The principal purpose of the Audit Committee is to assist the Board in discharging its responsibilities to monitor the integrity of the Group’s Financial Statements. In addition, the Committee reviews the adequacy and effectiveness of the Group’s systems of internal control, monitors the effectiveness, performance and objectivity of the Internal and External Auditors, and evaluates SLT’s revenue assurance capabilities and risk assessment.
The Committee also reviews the internal controls and risk management of subsidiary companies except Mobitel (Pvt) Ltd., which has its own Audit Committee.
The Committee has conducted its affairs in compliance with the Terms of Reference.
The Committee comprises three Directors of whom two are independent Directors, biographical details are set out in the section on Board of Directors.
Mr Kanishka Senanayake (Chairman)
(Appointed with effect from 18 October 2018)
Ms Lai Choon Foong
Ms Nilanthi Pieris
Mr A R Desapriya ceased to be a member of the Committee consequent to his resignation from the Board of Directors with effect from 19 June 2018.
Ms Lai Choon Foong stepped down as the Chairperson of the Audit Committee with effect from 18 October 2018 and Mr Kanishka Senanayake was appointed as the Chairman effective that date.
Ms Lai Choon Foong is a member of professional accounting bodies. The Committee members have a good mix of skills, expertise and experience in commercial, telecommunications, financial and audit matters due to the current or previous senior positions in other organisations.
The following persons attend all meetings of the Committee by invitation:
Other members of Senior Management may be invited to attend as appropriate, to present reports and provide response to audit issues presented to the Committee.
The Company Secretary functions as the Secretary of the Committee.
The Committee met 8 times during the year 2018. The attendance of the Directors at the Committee meetings is given in the section on Corporate Governance of the Annual Report.
The activities and views of the Committee have been communicated to the Board of Directors through verbal briefings and by tabling the minutes of the Committee meetings.
The Committee assists the Board of Directors to fulfil its responsibilities relating to the adequacy and effectiveness of the control environment, control over financial reporting and the Group’s compliance to the CSE Listing Rules and Corporate Governance Code Jointly issued by The Institute of Chartered Accountants of Sri Lanka and SEC.
To fulfil these duties, the Committee reviewed:
The Committee assists the Board to fulfil its responsibilities by ensuring the capability of the internal audit function and adequacy of its plans and resources. It reviews the annual internal audit plan, its purpose and responsibilities to ensure they are appropriate to meet the Company’s needs.

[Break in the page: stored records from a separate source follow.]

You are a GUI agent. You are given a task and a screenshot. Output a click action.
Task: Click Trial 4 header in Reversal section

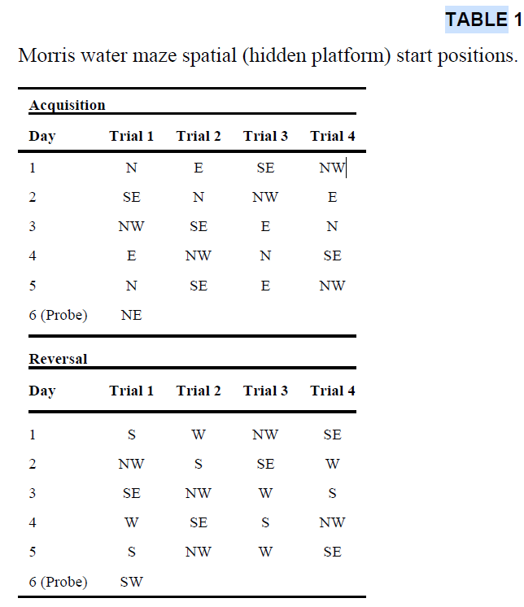click(332, 391)

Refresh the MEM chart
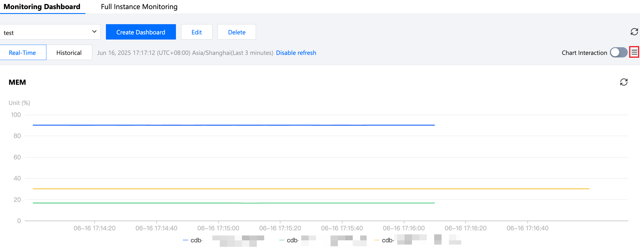point(623,82)
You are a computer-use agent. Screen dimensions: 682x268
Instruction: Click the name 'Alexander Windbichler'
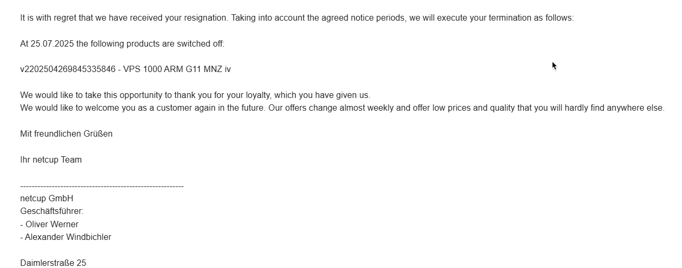pyautogui.click(x=68, y=237)
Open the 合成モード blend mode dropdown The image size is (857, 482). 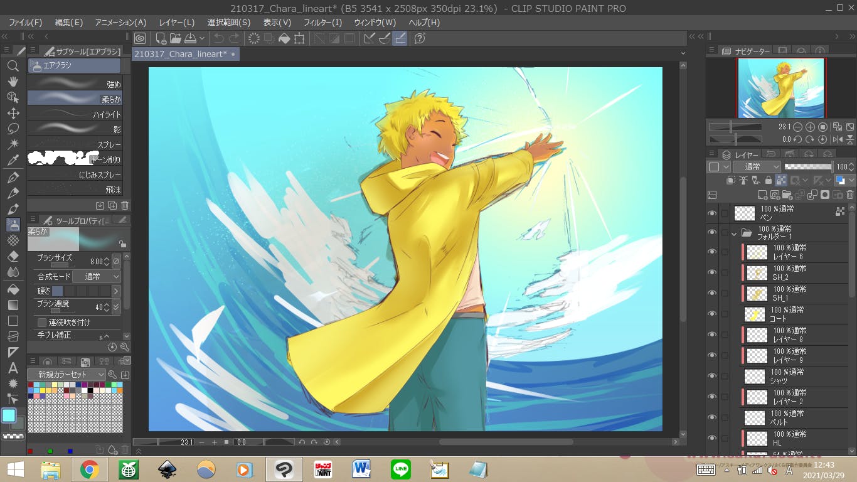(x=97, y=276)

To fulfil its duties, the Committee also considered;
The Committee reviews the effectiveness of the Revenue Assurance (RA) function in monitoring the existing systems in place, evaluating the risk of revenue leakages, detecting and minimising fraud, and initiating timely corrective action to resolve issues.
SLT focuses on risk management in the strategic, operational, compliance and financial areas.
Risk management forms an integral part of the business planning and review cycle. The Company’s risk and control policy is designed to provide reasonable assurance that objectives are met by integrating management control into the daily operations, by ensuring compliance with regulatory and legal requirements, and by safeguarding the integrity of the Company’s financial reporting and its related disclosures.
The Audit Committee is committed to ensure that the external audit process remains effective on a continuing basis.
The Committee reviews the External auditor’s plan including the scope of work, audit approach, resources and proposed fees for the quarterly review of the Group’s financial results and statutory audit of the Financial Statements for the financial year.
The Committee ensures that communications with the External Auditors are clear, relevant and timely, and that any suggestions for improvements or changes are constructive and effectively implemented.
The Audit Committee ensures that policies and procedures are developed and complied with, on the use of the External Auditor for non-audit services, in accordance with professional and regulatory requirements to ensure the independence of the External Auditor. Any non-audit work to be performed by the External Auditor requires the prior review and approval of the Committee.
The Committee also ensures that fees incurred for non-audit services donot exceed the fees incurred for the external audit in a financial year, and considers the relevant ethical guidance for Auditors.
The fees paid to the External Auditor during the financial year 2018 are disclosed in Note 7 to the Financial Statements.